Los turistas latinoamericanos disfrutan la visita al toparse con algunos paisanos entre los jóvenes trabajadores del Munchmusset, como el sociólogo chiapaneco Jaime, quien narra que colabora con el recinto desde que se encontraba en su anterior ubicación, en el barrio Gamle de Oslo, mismo espacio de donde se robaron El grito en 2004.
Como sucede con el nuevo Museo Nacional de Oslo (del cual hablamos ayer en estas páginas), el Munchmusset, cuya construcción tuvo un costo de 320 millones de euros, no es del agrado de los gustos conservadores de algunos oslenses.
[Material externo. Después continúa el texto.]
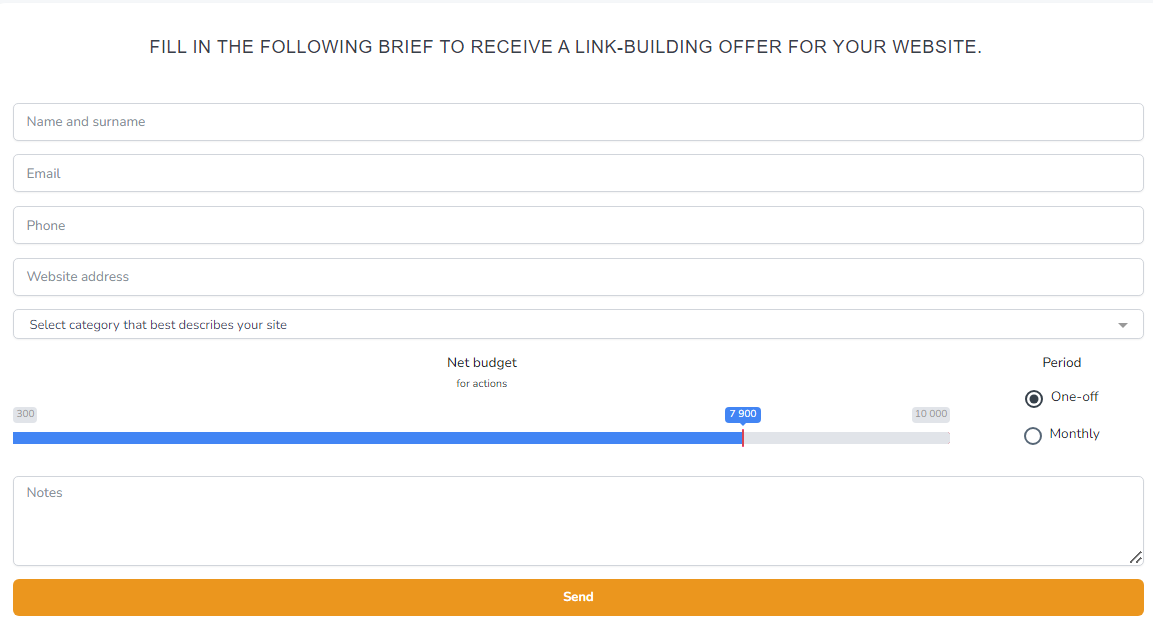Viewport: 1153px width, 640px height.
Task: Click the 10 000 maximum budget label
Action: click(930, 414)
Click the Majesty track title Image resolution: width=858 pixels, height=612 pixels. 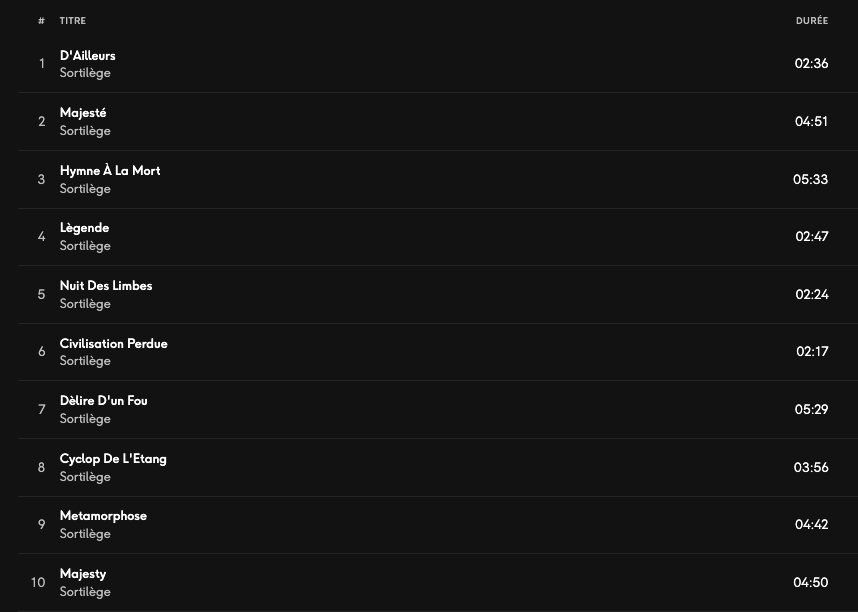coord(83,574)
“El vestíbulo parece un aeropuerto, un almacén, un hotel o un edificio comercial”, dijo a la agencia Afp el reconocido historiador de arte noruego Tommy Sørbø, quien se horrorizó ante el “destrozo” de la ciudad que para él representa el nuevo museo, sobre todo porque, añadió, “no hay nada en la elección de los colores y los materiales del edificio que anuncie que allí se alberga la obra de uno de los grandes artistas del mundo”.
Si bien subir las escaleras eléctricas para recorrer cada piso podría recordar a los visitantes mexicanos el Metro de la Ciudad de México, el millón de personas que ha tenido la oportunidad de conocer el Munchmusset no sale defraudado ante las joyas que se muestran en cada sala y que incluyen estos días, en una exposición temporal, la versión que Andy Warhol hizo de El grito, así como obras de la vanguardia escandinava, piezas de expresionistas alemanes, fotógrafos estadunidenses y mujeres pioneras del arte del siglo XX, como la franco-estadunidense Louise Bourgeois y la escultora danesa Sonja Ferlov Mancoba.